62% Claim They Favor Across-the-Board Spending Cuts

If this Rasmussen poll reflected reality, our politics would be entirely rearranged.

62% Favor Across-the-Board Spending Cuts, But 57% Think They’re Unlikely

That’s the headline. Here’s some of the write-up.


Even as official Washington signs off on a “fiscal cliff” deal with $1 in spending cuts to every $41 in new taxes, most voters continue to favor across-the-board spending cuts but doubt they are likely to happen. A new Rasmussen Reports national telephone survey finds that only 39% of Likely U.S. Voters think it is even somewhat likely that government spending will be significantly reduced over the next few years. Fifty-seven percent (57%) see significant spending cuts as unlikely. This includes 11% who believe such cuts are Very Likely in the near future and 20% who say they are Not At All Likely.
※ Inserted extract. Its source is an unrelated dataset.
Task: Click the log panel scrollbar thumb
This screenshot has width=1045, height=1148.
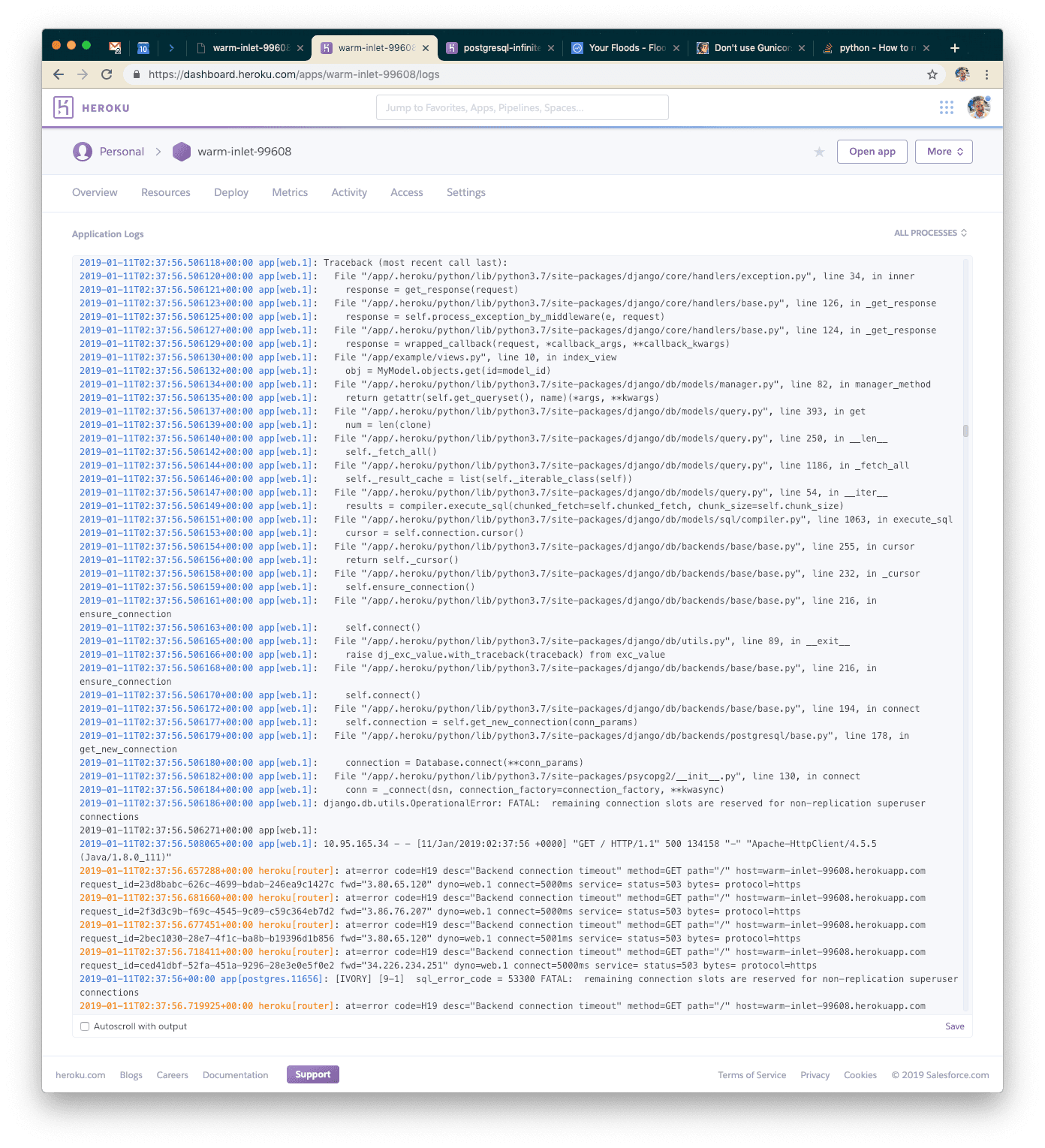Action: click(x=965, y=431)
Put me in the 20%, because a large number, maybe a majority, of the 62% in the headline are lying.

If 62% really favored spending cuts, we would not have the miserable class of politicians that we have in Washington. Surely some in that 62% live in Sander Levin’s and Nancy Pelosi’s districts. Surely some of them even live in Charlie Rangel’s district.

Let’s ask that 62% if they favor cutting from some program that they like. Or some program that they depend on. Oh, they’ll say yes to sound responsible, but most of them will keep voting for the pol who brings home the pork. Look at the fight over Sandy storm relief. The Democrat Senate larded it up with billions in irrelevant pork. The House is trying to trim that nonsense out. Guess who will get blamed for any delays. Not the bunch that created a poisonous and irresponsible bill, but the people who are trying to clean it up. Rep. Peter King, I’m looking at you.
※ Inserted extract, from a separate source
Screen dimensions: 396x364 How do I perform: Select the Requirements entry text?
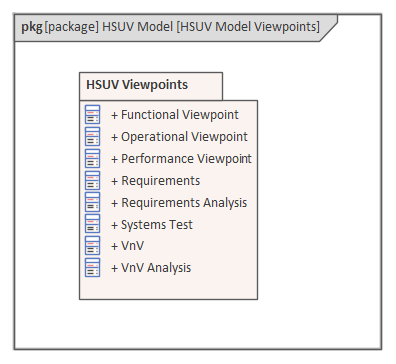coord(156,181)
We’ll see what happens in the next big fiscal fight. Boehner is framing it as a fight over spending cuts now that taxes have been dealt with. The Obama Democrats will frame the last fight as a “first step” and will demand more taxes, while trying to take the debt ceiling off the table. A reasonable response to that would be, if you don’t want to run into the debt ceiling, stop spending so much. That response would poll well. But it won’t drive policy.